“女兒只是在和自己慪氣罷了,”陳月娘收回目光,“我知道了,不會讓府裡爲難的。阿孃和歆娘先去招待五王妃,我換身衣衫就去內堂,若去晚了,還請阿孃替我向五王妃道歉。”
陳二夫人鬆口氣。歆娘擡起頭看向陳二夫人慾言又止,最後開口讓月娘速度快些,便隨陳二夫人去內堂見溫榮了。
陳大夫人和惠孃親熱地將溫榮迎進府,吩咐府裡最好的茶奴煮了御賜的蒙頂石花。陳老夫人要將溫榮請上座,溫榮執意拒絕,又親自扶陳老夫人坐下,笑道,“老夫人與祖母是同輩,又是關係極好的手帕交,我若是不曉事坐了上座,那席子怕是會長出尖牙的,再傳到溫府,我都不敢回府見祖母了,少不得挨一頓訓,故老夫人千萬別爲難我。”

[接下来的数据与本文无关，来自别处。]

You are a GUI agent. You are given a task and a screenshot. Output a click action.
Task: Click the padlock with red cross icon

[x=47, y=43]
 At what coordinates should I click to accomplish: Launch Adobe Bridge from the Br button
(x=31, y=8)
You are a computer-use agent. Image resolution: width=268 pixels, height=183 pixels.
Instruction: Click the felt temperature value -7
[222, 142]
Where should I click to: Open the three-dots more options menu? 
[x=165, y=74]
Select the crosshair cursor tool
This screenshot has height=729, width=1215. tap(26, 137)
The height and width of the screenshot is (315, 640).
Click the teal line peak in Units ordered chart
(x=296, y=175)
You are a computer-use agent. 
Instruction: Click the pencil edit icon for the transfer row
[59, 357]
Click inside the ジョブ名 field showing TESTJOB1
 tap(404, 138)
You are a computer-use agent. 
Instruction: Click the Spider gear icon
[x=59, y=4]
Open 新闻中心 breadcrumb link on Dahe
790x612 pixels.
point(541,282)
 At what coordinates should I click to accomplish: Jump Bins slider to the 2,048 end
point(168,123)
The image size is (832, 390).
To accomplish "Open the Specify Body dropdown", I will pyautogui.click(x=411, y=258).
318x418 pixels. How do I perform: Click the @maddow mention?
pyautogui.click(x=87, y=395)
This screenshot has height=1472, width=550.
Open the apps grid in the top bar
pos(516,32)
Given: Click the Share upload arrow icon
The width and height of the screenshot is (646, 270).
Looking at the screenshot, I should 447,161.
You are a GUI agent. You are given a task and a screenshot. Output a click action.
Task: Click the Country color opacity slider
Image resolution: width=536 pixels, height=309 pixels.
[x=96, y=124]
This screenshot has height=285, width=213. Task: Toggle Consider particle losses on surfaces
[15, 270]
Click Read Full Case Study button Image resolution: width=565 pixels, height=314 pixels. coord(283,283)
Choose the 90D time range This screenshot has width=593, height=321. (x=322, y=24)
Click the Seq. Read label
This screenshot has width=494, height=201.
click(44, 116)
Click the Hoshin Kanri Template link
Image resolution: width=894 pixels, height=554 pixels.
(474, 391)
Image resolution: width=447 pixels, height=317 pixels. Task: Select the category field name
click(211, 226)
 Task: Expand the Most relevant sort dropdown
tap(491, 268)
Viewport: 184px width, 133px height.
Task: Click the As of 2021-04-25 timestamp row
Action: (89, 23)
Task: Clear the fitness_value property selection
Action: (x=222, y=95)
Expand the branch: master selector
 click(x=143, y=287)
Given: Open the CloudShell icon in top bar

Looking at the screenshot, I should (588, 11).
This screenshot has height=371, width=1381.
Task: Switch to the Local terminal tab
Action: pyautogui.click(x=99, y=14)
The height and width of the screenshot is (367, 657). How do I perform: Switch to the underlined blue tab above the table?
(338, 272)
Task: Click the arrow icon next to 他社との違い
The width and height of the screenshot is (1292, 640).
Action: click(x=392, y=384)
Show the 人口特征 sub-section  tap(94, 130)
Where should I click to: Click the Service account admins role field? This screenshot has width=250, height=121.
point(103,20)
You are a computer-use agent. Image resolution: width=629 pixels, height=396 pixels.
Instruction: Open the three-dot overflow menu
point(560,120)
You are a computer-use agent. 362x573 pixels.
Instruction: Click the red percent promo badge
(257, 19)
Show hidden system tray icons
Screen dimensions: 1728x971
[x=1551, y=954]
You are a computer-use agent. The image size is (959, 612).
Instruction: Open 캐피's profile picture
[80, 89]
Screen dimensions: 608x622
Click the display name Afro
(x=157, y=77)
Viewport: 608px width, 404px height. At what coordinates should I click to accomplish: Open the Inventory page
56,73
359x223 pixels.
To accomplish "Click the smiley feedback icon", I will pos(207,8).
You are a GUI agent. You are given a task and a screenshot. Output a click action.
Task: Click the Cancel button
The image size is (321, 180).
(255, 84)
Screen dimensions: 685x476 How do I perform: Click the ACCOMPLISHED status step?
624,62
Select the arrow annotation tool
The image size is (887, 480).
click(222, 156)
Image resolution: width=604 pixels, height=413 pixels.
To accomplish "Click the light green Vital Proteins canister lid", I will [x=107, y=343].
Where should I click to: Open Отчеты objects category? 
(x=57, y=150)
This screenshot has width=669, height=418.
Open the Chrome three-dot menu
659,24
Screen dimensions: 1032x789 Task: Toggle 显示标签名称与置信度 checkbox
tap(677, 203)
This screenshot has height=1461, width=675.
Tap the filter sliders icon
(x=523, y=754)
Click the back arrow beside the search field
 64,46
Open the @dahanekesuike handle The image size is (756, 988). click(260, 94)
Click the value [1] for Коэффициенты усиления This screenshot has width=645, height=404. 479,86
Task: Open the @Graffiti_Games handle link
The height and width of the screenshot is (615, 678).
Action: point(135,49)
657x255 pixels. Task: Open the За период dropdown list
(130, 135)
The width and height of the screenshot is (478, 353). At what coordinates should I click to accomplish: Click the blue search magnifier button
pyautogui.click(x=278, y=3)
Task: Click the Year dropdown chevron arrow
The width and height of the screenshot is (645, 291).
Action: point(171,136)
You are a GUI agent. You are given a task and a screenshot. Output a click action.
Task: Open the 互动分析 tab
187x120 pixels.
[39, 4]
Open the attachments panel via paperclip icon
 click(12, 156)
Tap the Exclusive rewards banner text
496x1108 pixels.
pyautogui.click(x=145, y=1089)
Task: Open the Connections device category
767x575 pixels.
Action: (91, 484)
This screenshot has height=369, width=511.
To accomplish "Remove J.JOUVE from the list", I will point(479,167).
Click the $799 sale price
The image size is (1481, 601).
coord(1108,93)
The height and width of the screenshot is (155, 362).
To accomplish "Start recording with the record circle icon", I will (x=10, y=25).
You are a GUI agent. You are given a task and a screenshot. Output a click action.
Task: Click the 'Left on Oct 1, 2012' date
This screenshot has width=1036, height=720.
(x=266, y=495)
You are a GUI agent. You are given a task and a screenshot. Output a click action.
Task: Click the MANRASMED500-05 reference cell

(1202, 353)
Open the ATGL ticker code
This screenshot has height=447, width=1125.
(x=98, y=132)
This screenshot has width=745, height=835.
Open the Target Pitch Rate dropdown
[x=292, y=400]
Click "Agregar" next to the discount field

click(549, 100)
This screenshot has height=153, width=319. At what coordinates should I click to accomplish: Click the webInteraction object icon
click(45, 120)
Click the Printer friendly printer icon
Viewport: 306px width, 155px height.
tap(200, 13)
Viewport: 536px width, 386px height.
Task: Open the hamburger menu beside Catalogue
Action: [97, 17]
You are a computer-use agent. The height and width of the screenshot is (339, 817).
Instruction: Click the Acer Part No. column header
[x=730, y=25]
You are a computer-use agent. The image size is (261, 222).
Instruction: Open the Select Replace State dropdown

陳老夫人笑的合不攏嘴,越看溫榮越喜歡,想當初她也有讓溫榮當孫媳婦的心思。可那時溫府正值多事之秋,連黎國公爵也沒保住,京中貴家世族對溫府是避之不及。她也以爲溫府就這樣沒落了,沒想到現在溫四娘子成了五王妃,溫世珩則是朝中正三品大臣。
惠娘和歆娘牽了溫榮一起坐下,溫榮笑着向二夫人問起陳月娘,“在櫻桃園時,聽聞月娘受了寒氣,不知現在身體可大好了。”
陳二夫人連連點頭,笑道,“託王妃的福,月娘身子已經痊癒,這會兒不是知曉王妃過來了,反而害羞起來,大半時辰過去還未梳妝妥當,我這就命婢子再去催催她。”
陳歆娘和陳惠娘皆努努嘴不敢吱聲,只在心裡隱隱不安。
溫榮目光微閃。面上笑意不減,“不妨事,女娘在這時候哪有不害羞的,月娘不在反而更好,否則我們說話還得遮遮掩掩。”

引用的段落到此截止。